== Task ==
Please print each entry below exactly as it stands, but without any pictures.

++++ Input material

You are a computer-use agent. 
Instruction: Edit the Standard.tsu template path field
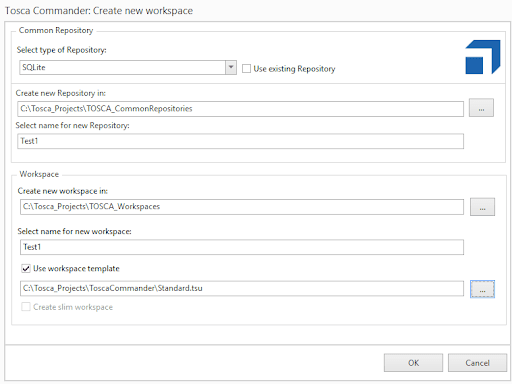[x=242, y=288]
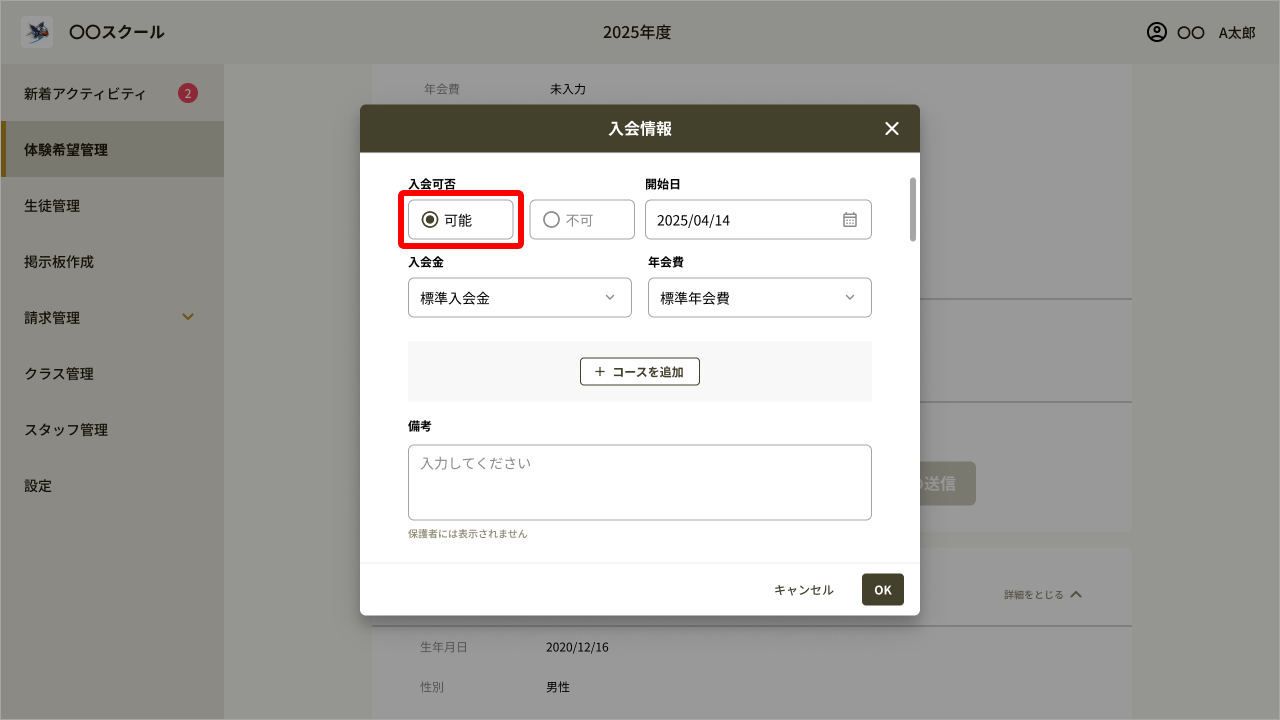Click the 備考 text input area
The width and height of the screenshot is (1280, 720).
pos(640,480)
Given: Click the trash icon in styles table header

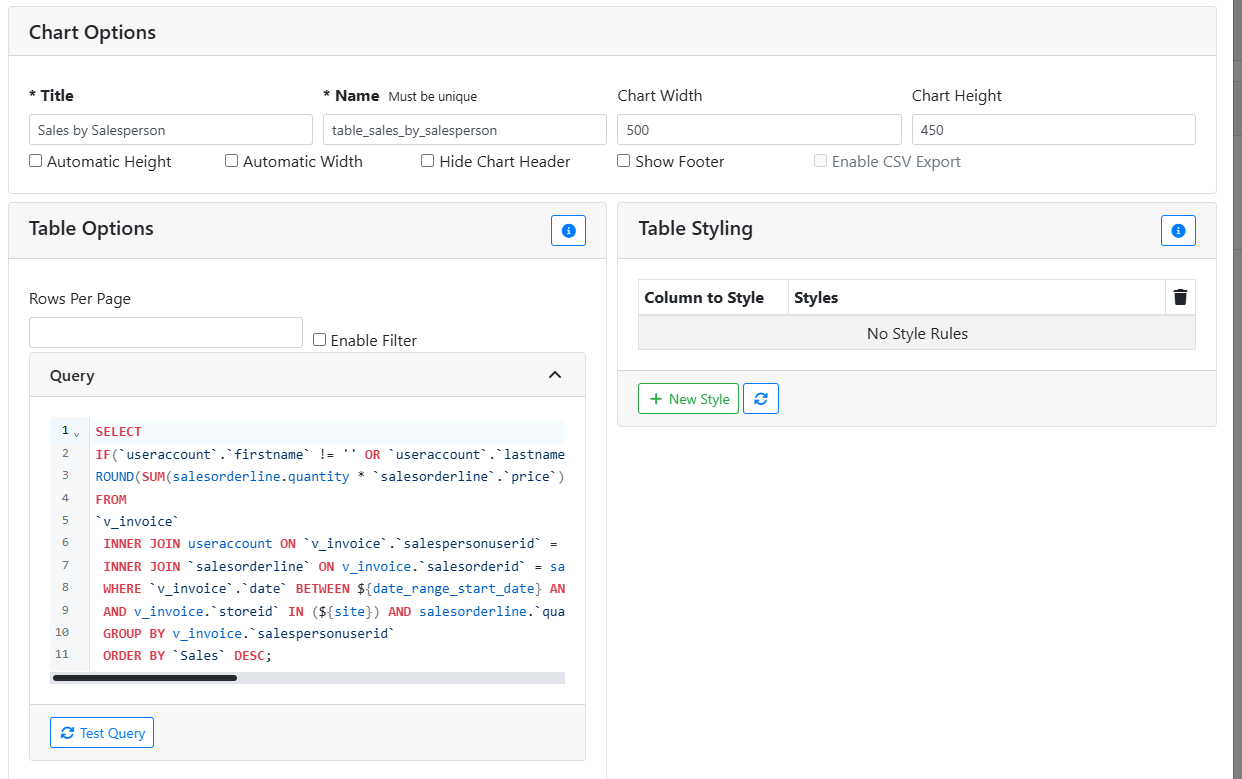Looking at the screenshot, I should (1180, 297).
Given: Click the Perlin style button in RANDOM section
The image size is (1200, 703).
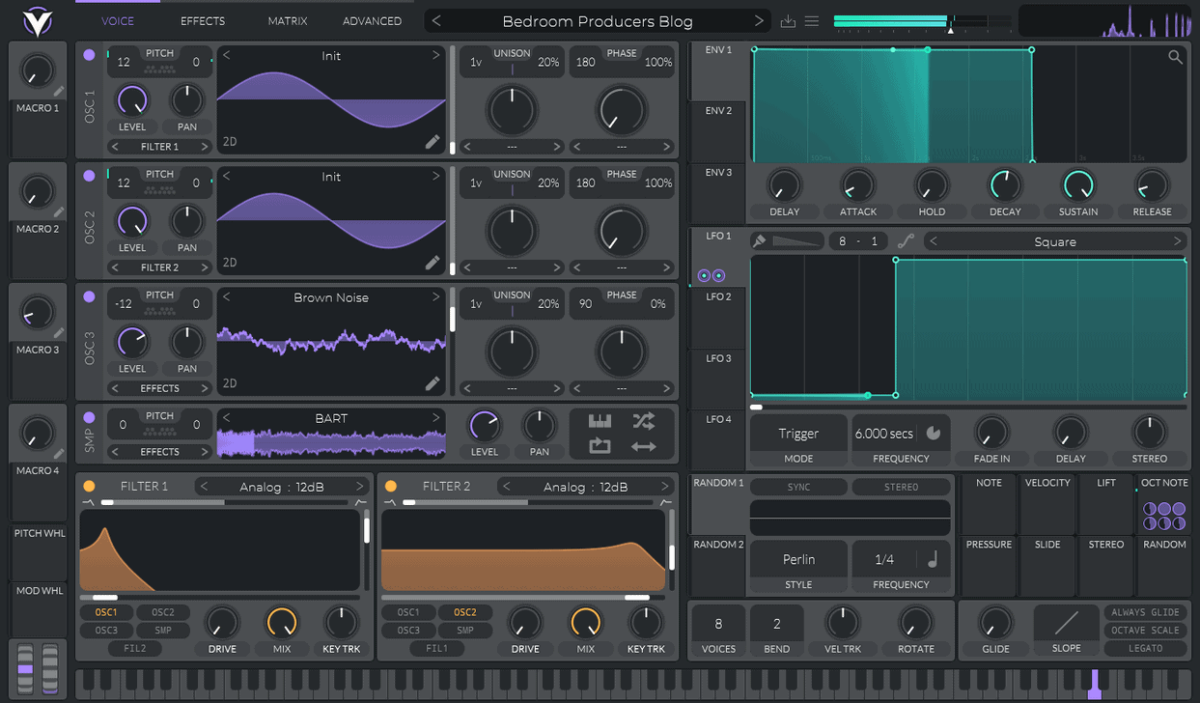Looking at the screenshot, I should (797, 558).
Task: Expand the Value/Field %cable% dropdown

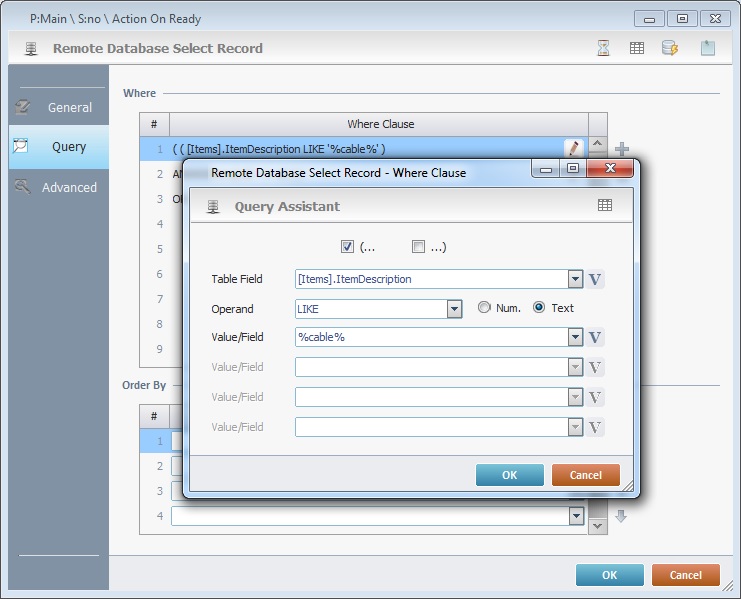Action: (575, 338)
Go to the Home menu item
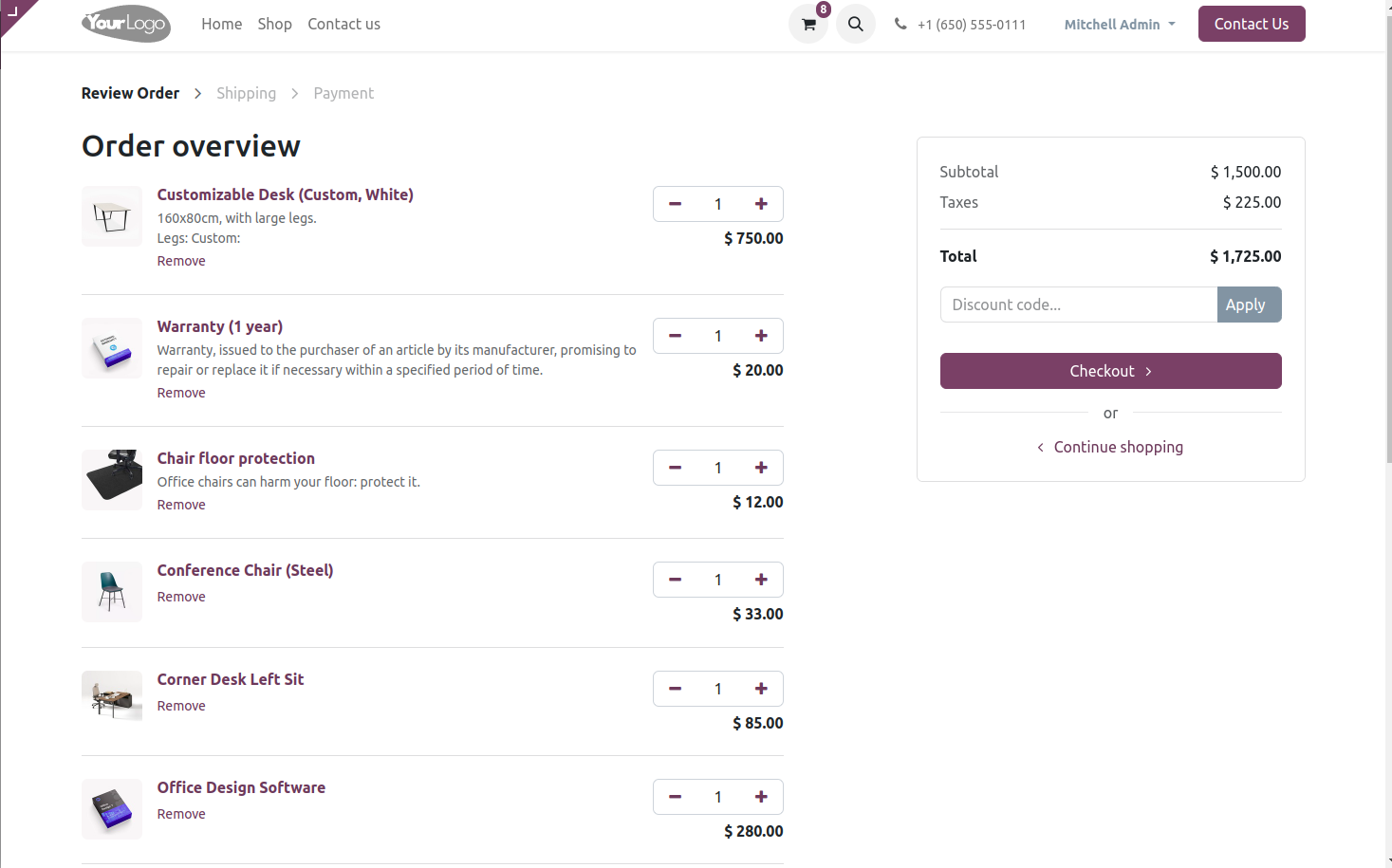The image size is (1392, 868). coord(221,25)
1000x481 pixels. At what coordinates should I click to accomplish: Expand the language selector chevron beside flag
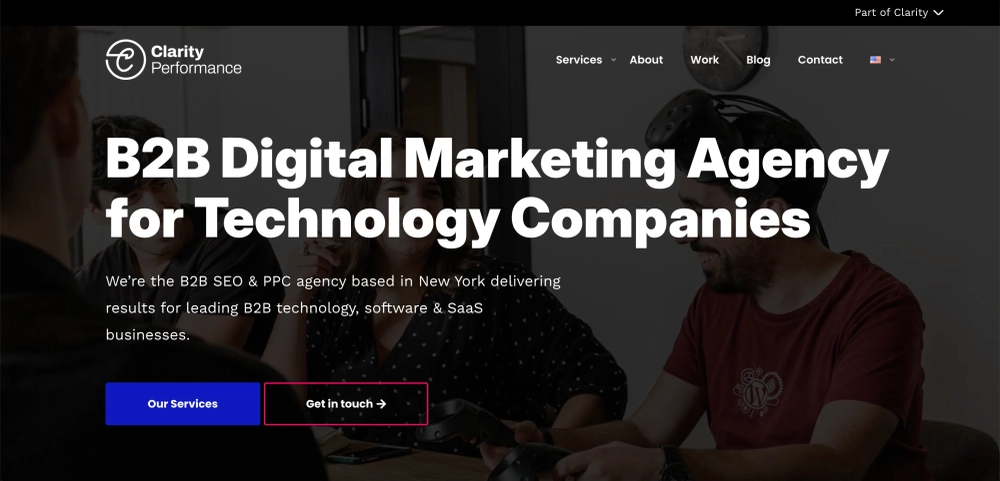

++++++++

== Result below ==
You are a computer-use agent. 
Instruction: Edit the Standard.tsu template path field
[x=242, y=288]
Click the 備考 text input area
The width and height of the screenshot is (1280, 720).
pos(640,480)
Given: Click the trash icon in styles table header

Looking at the screenshot, I should (1180, 297).
Given: Click the Perlin style button in RANDOM section
The image size is (1200, 703).
Looking at the screenshot, I should (797, 558).
Task: Expand the Value/Field %cable% dropdown

Action: (575, 338)
Go to the Home menu item
The image size is (1392, 868). coord(221,25)
1000x481 pixels. At what coordinates should I click to accomplish: Expand the language selector chevron beside flag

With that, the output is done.